Der Staat im südlichen Afrika grenzt an den Atlantischen Ozean.
Der Name des Staates leitet sich von der Wüste Namib ab, die den gesamten Küstenraum des Landes einnimmt.
Das Klima ist heiß und trocken.
Es weht das ganze Jahr über ein warmer kräftiger Wind. Sogar im Winter erreichen die Temperaturen oft 25 °C und mehr.

Die Temperaturunterschiede zwischen Tag und Nacht sind sehr groß. Besonders im Winter ist Morgens und abends mit Temperatursprüngen bis zu 20° zu rechnen.

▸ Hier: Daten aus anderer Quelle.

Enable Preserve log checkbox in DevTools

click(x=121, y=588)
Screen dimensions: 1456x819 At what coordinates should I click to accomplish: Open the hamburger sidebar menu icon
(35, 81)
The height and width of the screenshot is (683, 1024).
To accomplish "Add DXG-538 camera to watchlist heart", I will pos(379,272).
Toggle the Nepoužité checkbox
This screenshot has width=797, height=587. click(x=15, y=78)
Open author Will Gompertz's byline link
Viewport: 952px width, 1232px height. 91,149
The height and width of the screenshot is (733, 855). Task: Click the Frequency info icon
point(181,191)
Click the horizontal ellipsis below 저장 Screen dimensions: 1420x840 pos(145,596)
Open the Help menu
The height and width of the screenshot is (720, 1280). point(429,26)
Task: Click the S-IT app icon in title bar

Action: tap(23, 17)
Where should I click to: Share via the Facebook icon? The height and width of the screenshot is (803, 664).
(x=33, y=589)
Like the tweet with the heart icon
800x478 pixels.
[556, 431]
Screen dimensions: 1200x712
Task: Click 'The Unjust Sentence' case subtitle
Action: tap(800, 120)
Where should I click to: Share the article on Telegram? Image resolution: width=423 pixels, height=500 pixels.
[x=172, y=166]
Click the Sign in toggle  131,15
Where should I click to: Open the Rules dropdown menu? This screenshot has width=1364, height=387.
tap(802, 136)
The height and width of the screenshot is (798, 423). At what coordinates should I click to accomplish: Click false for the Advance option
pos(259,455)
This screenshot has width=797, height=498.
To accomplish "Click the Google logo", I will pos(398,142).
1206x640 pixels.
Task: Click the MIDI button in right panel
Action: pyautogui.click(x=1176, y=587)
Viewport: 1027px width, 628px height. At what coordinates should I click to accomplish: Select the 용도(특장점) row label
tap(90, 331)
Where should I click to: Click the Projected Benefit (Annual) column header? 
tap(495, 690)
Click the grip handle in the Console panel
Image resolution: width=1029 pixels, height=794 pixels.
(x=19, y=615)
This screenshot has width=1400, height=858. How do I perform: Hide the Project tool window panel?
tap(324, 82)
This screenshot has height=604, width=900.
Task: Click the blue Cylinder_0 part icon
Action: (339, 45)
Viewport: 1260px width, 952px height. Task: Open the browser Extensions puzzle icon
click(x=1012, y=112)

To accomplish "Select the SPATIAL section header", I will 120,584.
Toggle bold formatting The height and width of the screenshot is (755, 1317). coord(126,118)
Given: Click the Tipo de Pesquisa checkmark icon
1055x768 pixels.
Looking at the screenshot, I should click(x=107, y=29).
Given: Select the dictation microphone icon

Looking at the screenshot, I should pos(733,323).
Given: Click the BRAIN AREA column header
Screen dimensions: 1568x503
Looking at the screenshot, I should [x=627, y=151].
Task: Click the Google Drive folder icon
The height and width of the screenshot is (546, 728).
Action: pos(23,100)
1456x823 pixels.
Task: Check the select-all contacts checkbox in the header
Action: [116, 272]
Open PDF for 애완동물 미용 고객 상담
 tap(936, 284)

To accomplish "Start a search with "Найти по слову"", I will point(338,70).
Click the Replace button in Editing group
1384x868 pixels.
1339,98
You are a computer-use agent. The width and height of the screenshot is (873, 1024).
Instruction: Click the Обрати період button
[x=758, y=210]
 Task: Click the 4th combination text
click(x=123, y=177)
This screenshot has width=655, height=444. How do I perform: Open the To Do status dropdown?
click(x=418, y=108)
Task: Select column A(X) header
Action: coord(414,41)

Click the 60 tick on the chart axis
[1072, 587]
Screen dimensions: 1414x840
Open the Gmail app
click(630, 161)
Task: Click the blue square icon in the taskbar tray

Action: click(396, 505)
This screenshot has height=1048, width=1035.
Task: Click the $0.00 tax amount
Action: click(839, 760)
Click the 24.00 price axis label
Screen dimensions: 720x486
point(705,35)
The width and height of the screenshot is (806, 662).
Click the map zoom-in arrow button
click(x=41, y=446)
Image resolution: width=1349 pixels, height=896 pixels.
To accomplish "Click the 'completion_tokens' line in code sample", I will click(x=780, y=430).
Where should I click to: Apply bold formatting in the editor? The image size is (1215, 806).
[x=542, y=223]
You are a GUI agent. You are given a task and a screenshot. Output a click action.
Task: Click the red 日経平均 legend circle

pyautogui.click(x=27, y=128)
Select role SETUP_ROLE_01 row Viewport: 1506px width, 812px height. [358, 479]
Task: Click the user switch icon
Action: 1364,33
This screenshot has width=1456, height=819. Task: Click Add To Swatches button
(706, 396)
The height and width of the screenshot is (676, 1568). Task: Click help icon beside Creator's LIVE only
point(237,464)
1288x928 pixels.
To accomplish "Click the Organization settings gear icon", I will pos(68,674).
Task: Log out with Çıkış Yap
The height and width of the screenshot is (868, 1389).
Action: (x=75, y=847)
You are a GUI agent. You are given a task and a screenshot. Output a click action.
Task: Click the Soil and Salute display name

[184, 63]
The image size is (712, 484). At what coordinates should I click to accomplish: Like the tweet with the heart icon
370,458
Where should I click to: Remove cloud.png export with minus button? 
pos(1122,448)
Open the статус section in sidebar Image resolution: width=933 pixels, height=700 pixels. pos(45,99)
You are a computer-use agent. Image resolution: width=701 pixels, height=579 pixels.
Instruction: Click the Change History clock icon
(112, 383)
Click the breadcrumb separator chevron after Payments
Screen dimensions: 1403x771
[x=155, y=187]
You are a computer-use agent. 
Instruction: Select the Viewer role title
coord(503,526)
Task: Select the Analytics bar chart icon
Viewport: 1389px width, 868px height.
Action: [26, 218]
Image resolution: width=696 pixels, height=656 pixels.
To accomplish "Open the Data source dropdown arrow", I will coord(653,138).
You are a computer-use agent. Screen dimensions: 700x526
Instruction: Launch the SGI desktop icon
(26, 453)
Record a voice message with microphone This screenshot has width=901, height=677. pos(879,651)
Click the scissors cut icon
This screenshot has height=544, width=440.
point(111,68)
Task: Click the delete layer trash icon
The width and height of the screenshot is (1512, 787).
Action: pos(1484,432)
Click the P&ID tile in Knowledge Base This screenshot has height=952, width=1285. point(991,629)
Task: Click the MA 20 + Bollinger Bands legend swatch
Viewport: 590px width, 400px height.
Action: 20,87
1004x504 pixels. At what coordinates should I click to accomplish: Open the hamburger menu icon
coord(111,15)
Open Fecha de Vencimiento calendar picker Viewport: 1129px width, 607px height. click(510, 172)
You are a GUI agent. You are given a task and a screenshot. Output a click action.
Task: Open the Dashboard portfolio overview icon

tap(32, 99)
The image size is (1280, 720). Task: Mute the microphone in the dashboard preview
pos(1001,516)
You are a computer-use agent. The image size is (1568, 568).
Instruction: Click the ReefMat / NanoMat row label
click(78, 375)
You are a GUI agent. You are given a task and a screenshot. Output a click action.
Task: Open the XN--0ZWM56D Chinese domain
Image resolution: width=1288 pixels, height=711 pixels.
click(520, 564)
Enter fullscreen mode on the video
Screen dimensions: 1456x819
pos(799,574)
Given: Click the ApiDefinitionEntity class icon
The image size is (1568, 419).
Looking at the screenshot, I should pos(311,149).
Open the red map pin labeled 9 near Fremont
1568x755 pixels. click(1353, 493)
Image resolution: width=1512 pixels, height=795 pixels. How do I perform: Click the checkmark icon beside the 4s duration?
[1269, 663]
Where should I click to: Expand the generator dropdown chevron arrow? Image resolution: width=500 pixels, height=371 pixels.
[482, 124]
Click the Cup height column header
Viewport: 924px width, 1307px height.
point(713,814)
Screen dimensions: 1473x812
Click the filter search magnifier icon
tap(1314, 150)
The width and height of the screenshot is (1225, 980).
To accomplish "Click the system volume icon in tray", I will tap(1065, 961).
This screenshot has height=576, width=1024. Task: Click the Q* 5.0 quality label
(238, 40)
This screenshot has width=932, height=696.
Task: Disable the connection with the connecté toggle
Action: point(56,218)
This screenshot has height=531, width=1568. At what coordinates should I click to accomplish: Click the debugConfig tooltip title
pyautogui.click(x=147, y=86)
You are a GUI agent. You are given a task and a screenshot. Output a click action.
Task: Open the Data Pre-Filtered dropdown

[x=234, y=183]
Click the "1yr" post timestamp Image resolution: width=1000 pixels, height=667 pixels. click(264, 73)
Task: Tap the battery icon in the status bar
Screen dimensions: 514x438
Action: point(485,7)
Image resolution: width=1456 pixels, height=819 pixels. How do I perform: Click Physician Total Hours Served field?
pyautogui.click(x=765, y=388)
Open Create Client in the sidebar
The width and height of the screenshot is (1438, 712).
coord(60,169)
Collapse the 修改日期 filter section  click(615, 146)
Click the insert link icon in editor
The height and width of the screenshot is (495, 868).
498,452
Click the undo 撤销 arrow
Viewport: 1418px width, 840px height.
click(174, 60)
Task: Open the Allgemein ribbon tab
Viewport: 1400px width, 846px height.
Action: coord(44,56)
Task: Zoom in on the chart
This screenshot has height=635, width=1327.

Aufgrund der besonderen klimatischen Verhältnisse ist eine landwirtschaftliche Nutzung des Landes nur in beschränktem Maße möglich.
Die mit Abstand bevölkerungsreichste, 277.349 Einwohner, und wichtigste Stadt Namibias ist die Hauptstadt Windhoek.
Einzigartige Menschen, eine faszinierende Tierwelt, zahlreiche Outdoor-Aktivitäten, ursprüngliche Landschaften und eine einzigartige Mischung aus afrikanischen und europäischen Einflüssen machen Namibia zu einem faszinierenden Reiseziel.
Der Etosha (oder auch Etoscha) Nationalpark im Norden Namibias ist eines der größten und wichtigsten Naturschutzgebiete in Afrika. Im Park finden sich mehr als 140 verschiedene Arten an Säugetieren. Zahlreiche angelegte Wasserstellen bilden die Lebensgrundlage für den Tierbestand unter anderen die „Big Five„- also Elefanten, Nashörner, Büffel, Löwen und Leoparden.
An der sturmumtosten Küste mit ihren zahllosen Schiffswracks zieht sich die lebensfeindliche Namib Wüste entlang. Es ist die älteste Wüste der Welt, mit Ihre orangeroten Dünenfelder die bis zu 150 Kilometer breit, die mächtigsten Dünen bis zu 300 Meter hoch sind.
Mit einer einzigartigen Flora und Fauna. Vor Jahrmillionen spülte der Oranje Diamanten ins Meer. Strömung, Wellen und Wind trugen sie in den Dünensand der Namib und schufen einen von Namibias Reichtümern.